When Christians Became Iranian – By Kyle Smith

Kyle Smith on Richard Payne’s A State of Mixture

Richard E. Payne, TITLE, A State of Mixture: Christians, Zoroastrians, and Iranian Political Culture in Late Antiquity, 2015, 320pp., $95
Richard E. Payne, A State of Mixture: Christians, Zoroastrians, and Iranian Political Culture in Late Antiquity, University of California Press, 2015, 320pp., $95
Shop Indie Bookstores

The story typically told about the Christians of the Sasanian Persian Empire is not a pleasant one. It goes like this: in the anxious lulls between persecutions, Christians eked out a peripheral existence with little hope of gaining influence at the Sasanian court and even less in quelling the suspicions of the aristocracy. Christians were outsiders in Iran — worrisomely so. Under a Zoroastrian cosmology that inscribed the land with a mythical past, to be Christian was, by definition, to be non-Iranian.
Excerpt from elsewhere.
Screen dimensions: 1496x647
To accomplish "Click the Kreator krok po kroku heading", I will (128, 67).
Constantine made matters worse. After his conversion in the early fourth century, Christians were looked upon not only as non-Iranian, but Roman. Christians beyond the Roman eastern frontier in northern Mesopotamia, and thus beyond the protection of the Christian king, were heavily taxed, violently oppressed, and frequently maligned as a traitorous fifth column of Rome, one that was sympathetic to, and complicit with, its co-religionists in the west.
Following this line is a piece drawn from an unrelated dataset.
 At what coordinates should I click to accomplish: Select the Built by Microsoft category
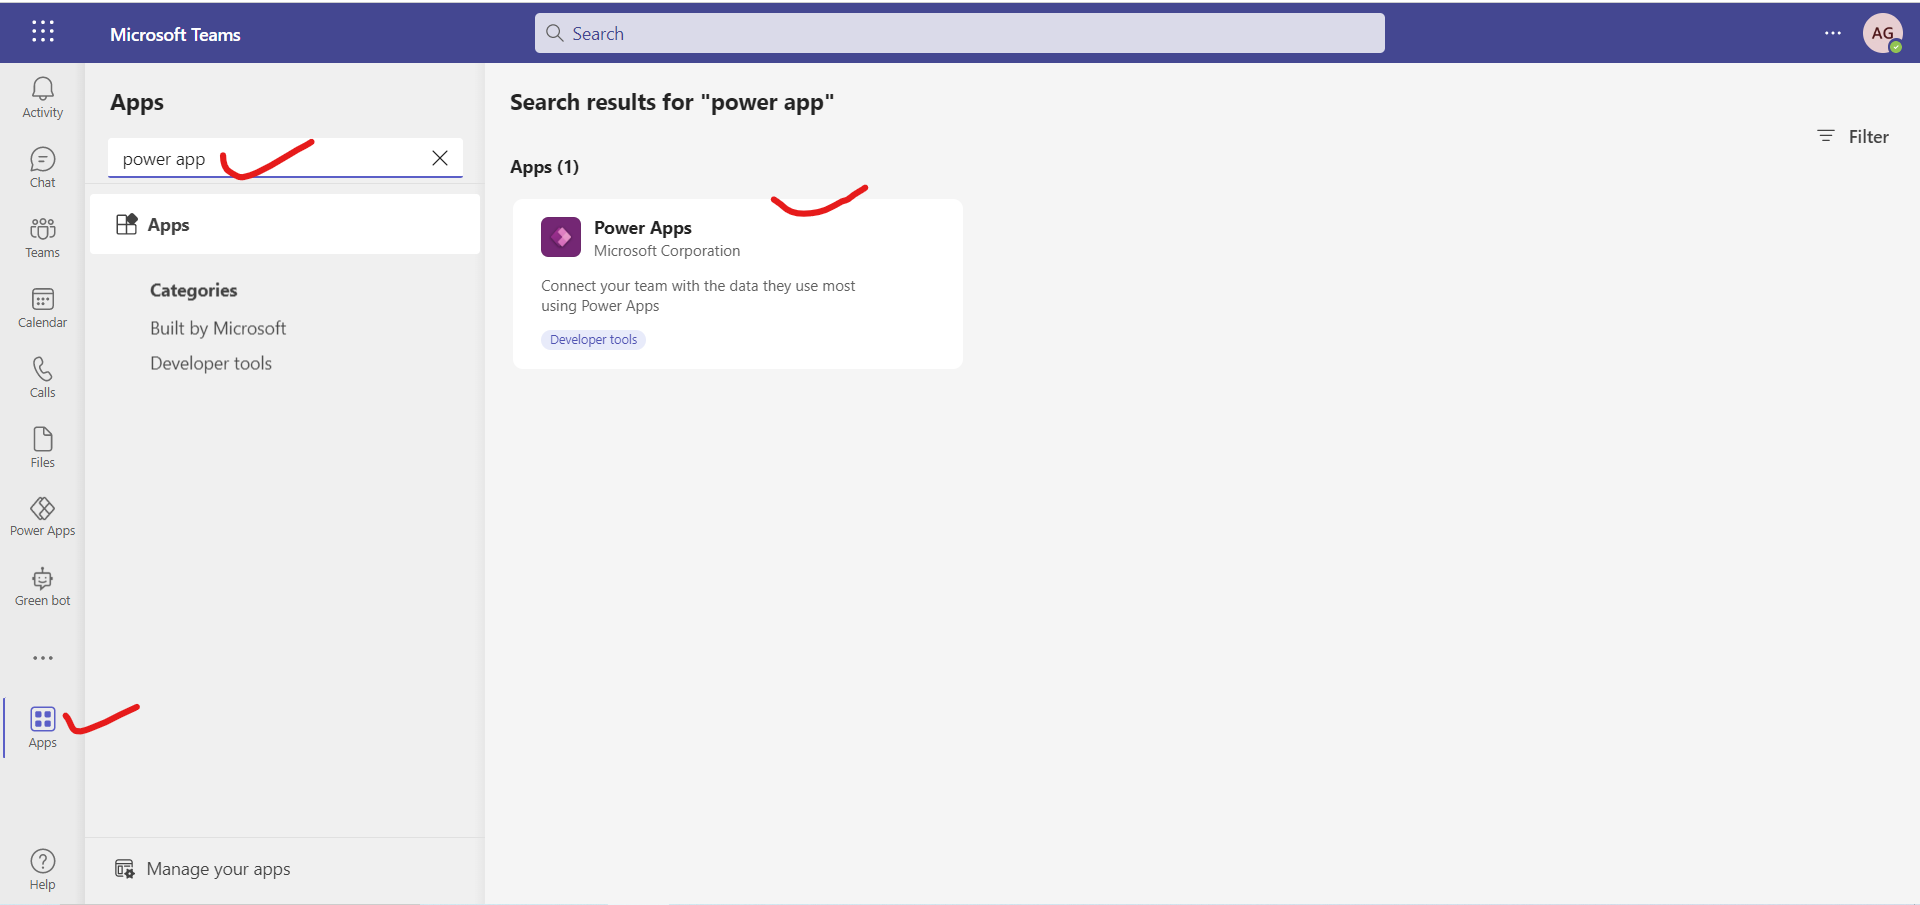click(218, 328)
But this story, as Richard Payne argues in his new book, is mostly a myth. Although both contemporary scholarly studies and late ancient primary sources frequently repeat the old narrative of Zoroastrians as intolerant oppressors, there is little reason to continue to think it credible. Recent archaeological and sillographic (study of seals) evidence contradict the idea that Christians were an isolated and persecuted sect in Iran. Christians thrived in the Sasanian Empire, building richly decorated churches in both urban centers and more rural areas alike. Upon closer inspection, even textual sources such as Christian martyrdom narratives, civic histories, and legal literature indicate that wealthy and well-educated Christian elites, often working directly with their Zoroastrian counterparts, grafted themselves onto all branches of Sasanian power, including the royal court, the aristocracy, and the military. From 410 CE onward, with the formal establishment of the Church of the East at the Synod of Isaac in the city of Seleucia-Ctesiphon on the Tigris, Sasanian kings were instrumental in patronizing the Christian hierarchy. It seems they even had a hand in choosing the Church’s patriarchs.

Payne explains many of the complex processes by which Sasanian authorities cultivated Christian elites as political allies, incorporating them into a universalist imperial project, but his primary interest lies in demonstrating how Christians themselves became Iranian over the course of the fifth, sixth, and early seventh centuries. To show how Christians constructed a markedly Iranian identity, he focuses on the evidence of many sources in Syriac, a dialect of Palestinian Aramaic that was once the preeminent Christian literary language from the Syrian countryside to the Iranian plateau. By re-reading these sources against the grain — that is, by re-reading and historicizing the very martyrdom narratives, civic histories, and legal texts that, ironically, often seek to inscribe Christian difference and present the Christians of Iran as a marginalized people — Payne convincingly establishes the extent to which Christians were fully integrated into Sasanian culture and society. This was a social and political cohesion that some patriarchs of the Church of the East struggled against, most notably Mar Aba in the mid-sixth century. Despite what Christian polemical treatises suggest, the conflict was never one just between Christians and Zoroastrians — martyrs against the magi, or patriarch against the shah. In fact, Christian bishops were often pitted against their own elites who, in their view, had become too culturally Iranian and, as a result, stood in danger of corrupting the faith.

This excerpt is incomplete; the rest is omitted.